As soon as a peptide bond is formed, the methionine tRNA is detached from the methionine, and the ribosome moves to the next mRNA code triplet, which ends up in the A site of the ribosome, and the methionine tRNA is pushed into the cytoplasm. 2 GTP molecules are consumed per cycle. Then everything is repeated, a peptide bond is formed between the second and third amino acids.

The broadcast continues until it reaches the A-section stop codon(UAA, UAG or UGA), to which a special protein release factor binds, the protein chain is separated from the tRNA and leaves the ribosome. Dissociation occurs, separation of ribosomal subparticles.

Many proteins are synthesized as precursors containing LP - leader sequence(15 - 25 amino acid residues at the N-terminus, “protein passport”). LPs determine the destination of proteins, the “direction” of the protein (to the nucleus, to the mitochondrion, to the plastids, to the Golgi complex). Proteolytic enzymes then cleave off the drug.

The speed of ribosome movement along mRNA is 5–6 triplets per second; it takes a cell several minutes to synthesize a protein molecule consisting of hundreds of amino acid residues. The first protein synthesized artificially was insulin, consisting of 51 amino acid residues. It took 5,000 operations, involving 10 people over three years.

Thus, translation requires: 1 - mRNA, encoding the sequence of amino acids in the polypeptide; 2 - ribosomes that decode mRNA and form a polypeptide; 3 - tRNAs that transport amino acids to ribosomes; 4 - energy in the form of ATP and GTP for the attachment of amino acids to the ribosome and for the operation of the ribosome; 5 - amino acids, construction material; 6 - enzymes (aminoacyl-tRNA synthetases, etc.).

This article is a repetition of very important information from previously published with some cosmetic improvements: what is the GENETIC CODE. Without a clear understanding of this issue, it is difficult to read some of the other genetics posts, so I HIGHLY advise understanding this topic. It's actually not difficult at all.

So we know that genes somehow contain instructions for making proteins and RNA. With RNA, everything is clear: DNA consists of nucleotides, and RNA consists of them. Therefore, RNA is built very simply: opposite one nucleotide of DNA, one [complementary] nucleotide of the future RNA is attached, and this is how a chain of nucleotides is created that make up RNA - one nucleotide after another. After this, the RNA is detached, undergoes final processing and starts working. Everything is clear here.

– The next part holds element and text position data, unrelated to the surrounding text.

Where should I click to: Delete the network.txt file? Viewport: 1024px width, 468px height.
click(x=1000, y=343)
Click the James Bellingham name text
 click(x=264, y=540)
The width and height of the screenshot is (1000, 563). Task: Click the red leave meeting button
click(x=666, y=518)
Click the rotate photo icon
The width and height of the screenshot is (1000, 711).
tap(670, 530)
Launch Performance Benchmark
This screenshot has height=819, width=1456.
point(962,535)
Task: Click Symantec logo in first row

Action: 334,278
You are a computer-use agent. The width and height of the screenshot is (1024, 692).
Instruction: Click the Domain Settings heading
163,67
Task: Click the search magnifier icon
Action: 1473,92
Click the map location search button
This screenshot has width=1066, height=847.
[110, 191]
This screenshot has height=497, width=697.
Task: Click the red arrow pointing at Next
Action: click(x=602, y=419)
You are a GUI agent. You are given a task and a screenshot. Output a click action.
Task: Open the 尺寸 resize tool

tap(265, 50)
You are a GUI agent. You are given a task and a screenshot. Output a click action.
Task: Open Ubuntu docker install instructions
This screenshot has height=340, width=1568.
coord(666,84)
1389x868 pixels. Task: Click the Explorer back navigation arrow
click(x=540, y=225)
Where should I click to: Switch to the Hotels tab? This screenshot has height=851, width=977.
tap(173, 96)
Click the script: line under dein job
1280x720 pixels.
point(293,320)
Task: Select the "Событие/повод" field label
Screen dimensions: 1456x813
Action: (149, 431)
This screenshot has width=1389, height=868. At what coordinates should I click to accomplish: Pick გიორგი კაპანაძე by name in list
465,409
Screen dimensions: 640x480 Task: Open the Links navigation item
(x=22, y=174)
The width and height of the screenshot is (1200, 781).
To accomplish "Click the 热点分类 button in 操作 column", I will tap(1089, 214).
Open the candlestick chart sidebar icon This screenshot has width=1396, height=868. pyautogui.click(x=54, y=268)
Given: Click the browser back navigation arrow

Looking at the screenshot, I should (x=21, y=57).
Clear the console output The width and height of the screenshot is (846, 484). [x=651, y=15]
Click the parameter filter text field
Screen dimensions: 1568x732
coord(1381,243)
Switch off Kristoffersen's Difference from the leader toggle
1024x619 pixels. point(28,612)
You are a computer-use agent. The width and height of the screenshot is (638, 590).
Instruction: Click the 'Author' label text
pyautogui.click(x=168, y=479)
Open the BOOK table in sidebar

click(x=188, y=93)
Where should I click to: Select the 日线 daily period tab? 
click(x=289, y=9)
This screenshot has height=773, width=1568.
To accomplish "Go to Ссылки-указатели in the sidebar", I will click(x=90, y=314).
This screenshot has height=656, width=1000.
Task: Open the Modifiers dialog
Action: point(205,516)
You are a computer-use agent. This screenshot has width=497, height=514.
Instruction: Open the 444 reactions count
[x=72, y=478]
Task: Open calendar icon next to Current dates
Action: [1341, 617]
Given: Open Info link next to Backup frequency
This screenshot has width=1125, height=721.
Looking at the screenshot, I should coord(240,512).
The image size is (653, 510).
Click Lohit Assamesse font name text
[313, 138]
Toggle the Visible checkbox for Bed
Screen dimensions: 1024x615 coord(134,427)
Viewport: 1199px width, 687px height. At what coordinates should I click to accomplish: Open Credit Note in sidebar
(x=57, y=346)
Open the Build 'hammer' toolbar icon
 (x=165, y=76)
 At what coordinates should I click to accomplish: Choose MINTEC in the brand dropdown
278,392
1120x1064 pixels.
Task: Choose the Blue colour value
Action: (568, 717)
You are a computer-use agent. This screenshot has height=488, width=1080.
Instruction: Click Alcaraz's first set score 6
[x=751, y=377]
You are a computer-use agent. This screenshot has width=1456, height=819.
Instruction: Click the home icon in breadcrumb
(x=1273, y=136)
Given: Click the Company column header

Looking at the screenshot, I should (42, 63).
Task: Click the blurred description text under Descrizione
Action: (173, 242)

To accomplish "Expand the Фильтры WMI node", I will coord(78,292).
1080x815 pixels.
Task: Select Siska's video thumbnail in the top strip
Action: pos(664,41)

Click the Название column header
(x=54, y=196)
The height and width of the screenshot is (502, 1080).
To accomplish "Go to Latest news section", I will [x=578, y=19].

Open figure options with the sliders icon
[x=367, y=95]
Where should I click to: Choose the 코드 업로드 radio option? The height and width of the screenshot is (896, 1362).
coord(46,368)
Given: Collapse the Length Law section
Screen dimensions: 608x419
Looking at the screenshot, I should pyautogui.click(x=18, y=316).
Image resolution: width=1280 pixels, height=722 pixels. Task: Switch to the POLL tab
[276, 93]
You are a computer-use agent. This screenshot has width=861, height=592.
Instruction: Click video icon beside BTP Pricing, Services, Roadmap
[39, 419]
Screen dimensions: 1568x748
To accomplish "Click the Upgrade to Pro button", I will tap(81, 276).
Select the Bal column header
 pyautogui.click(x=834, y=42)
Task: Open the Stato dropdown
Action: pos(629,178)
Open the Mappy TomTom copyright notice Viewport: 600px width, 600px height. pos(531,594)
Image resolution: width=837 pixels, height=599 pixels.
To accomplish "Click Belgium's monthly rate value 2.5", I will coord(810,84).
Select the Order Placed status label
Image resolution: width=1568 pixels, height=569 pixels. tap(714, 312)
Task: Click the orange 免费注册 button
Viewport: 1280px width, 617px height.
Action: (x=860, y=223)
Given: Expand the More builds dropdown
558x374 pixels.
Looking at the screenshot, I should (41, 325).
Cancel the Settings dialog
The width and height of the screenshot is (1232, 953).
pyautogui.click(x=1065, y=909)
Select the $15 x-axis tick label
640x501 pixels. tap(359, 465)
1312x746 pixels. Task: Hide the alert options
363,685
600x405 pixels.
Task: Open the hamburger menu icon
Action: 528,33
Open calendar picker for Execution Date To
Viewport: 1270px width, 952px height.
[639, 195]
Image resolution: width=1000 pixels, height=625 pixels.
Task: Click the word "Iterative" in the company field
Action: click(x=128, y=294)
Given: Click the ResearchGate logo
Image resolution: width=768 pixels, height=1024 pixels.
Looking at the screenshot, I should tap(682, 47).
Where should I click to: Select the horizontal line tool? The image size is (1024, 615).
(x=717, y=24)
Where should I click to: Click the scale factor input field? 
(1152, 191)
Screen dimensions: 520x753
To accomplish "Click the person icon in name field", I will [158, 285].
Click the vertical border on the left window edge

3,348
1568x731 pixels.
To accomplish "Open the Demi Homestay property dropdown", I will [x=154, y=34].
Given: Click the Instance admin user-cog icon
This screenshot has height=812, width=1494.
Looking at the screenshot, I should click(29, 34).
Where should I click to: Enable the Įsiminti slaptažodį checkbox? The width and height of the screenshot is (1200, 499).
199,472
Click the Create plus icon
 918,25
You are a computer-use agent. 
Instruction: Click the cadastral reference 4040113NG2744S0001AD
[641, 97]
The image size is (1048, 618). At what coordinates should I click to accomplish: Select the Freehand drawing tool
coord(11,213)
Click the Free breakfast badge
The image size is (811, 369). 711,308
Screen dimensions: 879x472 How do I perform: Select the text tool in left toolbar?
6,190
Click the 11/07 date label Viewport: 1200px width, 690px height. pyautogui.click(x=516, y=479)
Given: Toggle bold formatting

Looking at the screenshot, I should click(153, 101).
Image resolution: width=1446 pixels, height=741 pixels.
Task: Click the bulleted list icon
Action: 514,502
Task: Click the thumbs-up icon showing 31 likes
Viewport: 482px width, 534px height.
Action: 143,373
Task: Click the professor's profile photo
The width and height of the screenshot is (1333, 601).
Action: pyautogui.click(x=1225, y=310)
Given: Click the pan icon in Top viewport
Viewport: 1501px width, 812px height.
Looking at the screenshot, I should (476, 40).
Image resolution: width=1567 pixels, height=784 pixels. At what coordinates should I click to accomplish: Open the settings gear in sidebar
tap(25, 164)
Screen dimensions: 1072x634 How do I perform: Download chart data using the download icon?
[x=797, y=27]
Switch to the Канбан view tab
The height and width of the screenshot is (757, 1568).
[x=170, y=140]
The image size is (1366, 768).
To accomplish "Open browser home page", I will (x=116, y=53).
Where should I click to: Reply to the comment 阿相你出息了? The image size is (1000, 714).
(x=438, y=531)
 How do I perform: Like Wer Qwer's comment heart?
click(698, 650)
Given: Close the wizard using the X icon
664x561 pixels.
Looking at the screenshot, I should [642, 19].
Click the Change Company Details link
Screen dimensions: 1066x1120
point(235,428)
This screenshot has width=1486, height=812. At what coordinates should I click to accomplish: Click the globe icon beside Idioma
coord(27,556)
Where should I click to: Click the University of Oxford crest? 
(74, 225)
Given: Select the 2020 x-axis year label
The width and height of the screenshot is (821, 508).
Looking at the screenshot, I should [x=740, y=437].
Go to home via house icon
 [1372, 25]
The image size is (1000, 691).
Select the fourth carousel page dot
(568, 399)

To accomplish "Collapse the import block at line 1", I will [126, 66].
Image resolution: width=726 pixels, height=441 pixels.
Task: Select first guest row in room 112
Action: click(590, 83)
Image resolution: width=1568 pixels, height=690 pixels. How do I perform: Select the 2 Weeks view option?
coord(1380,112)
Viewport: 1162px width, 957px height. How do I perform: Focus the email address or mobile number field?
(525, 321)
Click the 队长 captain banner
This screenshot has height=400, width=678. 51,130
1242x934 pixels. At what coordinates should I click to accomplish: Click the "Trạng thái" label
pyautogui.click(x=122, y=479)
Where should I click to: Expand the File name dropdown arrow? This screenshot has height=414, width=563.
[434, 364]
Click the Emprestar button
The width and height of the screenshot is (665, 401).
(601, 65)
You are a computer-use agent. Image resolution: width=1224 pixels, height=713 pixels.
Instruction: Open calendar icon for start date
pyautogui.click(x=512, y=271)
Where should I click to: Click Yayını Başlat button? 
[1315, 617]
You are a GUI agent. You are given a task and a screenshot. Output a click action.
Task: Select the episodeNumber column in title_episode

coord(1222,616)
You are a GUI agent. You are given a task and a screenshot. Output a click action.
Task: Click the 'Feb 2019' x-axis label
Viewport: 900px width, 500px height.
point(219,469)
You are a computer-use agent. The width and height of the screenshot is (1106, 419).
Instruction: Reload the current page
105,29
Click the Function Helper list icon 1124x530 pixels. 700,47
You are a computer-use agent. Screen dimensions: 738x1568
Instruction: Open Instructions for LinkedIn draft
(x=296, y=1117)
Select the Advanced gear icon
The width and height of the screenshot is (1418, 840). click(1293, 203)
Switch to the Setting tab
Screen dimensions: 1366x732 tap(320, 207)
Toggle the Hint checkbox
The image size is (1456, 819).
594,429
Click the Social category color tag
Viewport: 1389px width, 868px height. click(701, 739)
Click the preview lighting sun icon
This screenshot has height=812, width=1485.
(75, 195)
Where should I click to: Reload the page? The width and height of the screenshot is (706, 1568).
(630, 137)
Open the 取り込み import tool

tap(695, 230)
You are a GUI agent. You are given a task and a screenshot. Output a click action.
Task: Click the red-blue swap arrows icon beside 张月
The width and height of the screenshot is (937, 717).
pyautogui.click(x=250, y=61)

What about the construction of proteins? Proteins do not consist of nucleotides, but of amino acid residues. Nucleotides and amino acids are very different from each other; they are simply fundamentally different molecules. And besides, there are only four types of nucleotides in each DNA or RNA molecule, and as many as twenty amino acid residues (and even a little more, as we already know). This means that one nucleotide cannot be assigned to one amino acid. What is needed here is precisely a certain GENETIC CODE, that is, some very specific rules according to which “words” are somehow composed from four “letters”-nucleotides, which must somehow be read and then translated into a sequence of amino acid residues. It looks very difficult, but there can be no other option.

The train of thought of the geneticists who tried to understand this issue was quite simple and predictable - well, at least it seems so now :) Let's go through the chain of their reasoning.

1. DNA, in which our hereditary information is encrypted in the form of genes, consists of a long, very long set of nucleotides, of which there are four types - adenine, guanine, cytosine and thymine (A, G, C, T or, in Russian letters, A, G, C, T). You can try to remember these names all at once; after all, four names is not so much. And if you feel that they are getting confused, well, start memorizing one, for example, choose GUANINE, which owes its euphonious name to guano (sea bird droppings), from which scientists first isolated it. Previously, we had an article about how to easily remember the adenine formula.

2. Proteins are built from amino acid residues, of which there are slightly more than 20 types in terrestrial organisms (more precisely: 20+2+1). We’ll find out later from Elon Musk or Jeff Bezos how things are going for the organisms living on Enceladus :).

3. We know that there is a binary computer code designed in such a way that a certain set of zeros and ones represents a specific number of our decimal system Reckoning. So maybe it's the same pattern here? That is, does a specific sequence of nucleotides designate a specific amino acid?
And if this is so, then there must be some unknown cellular mechanism that somehow understands where to start reading the sequence of nucleotides to build the desired protein? Yes, this must be so, because DNA is incredibly long, you can’t read it all if you only need to find a specific place where the gene begins.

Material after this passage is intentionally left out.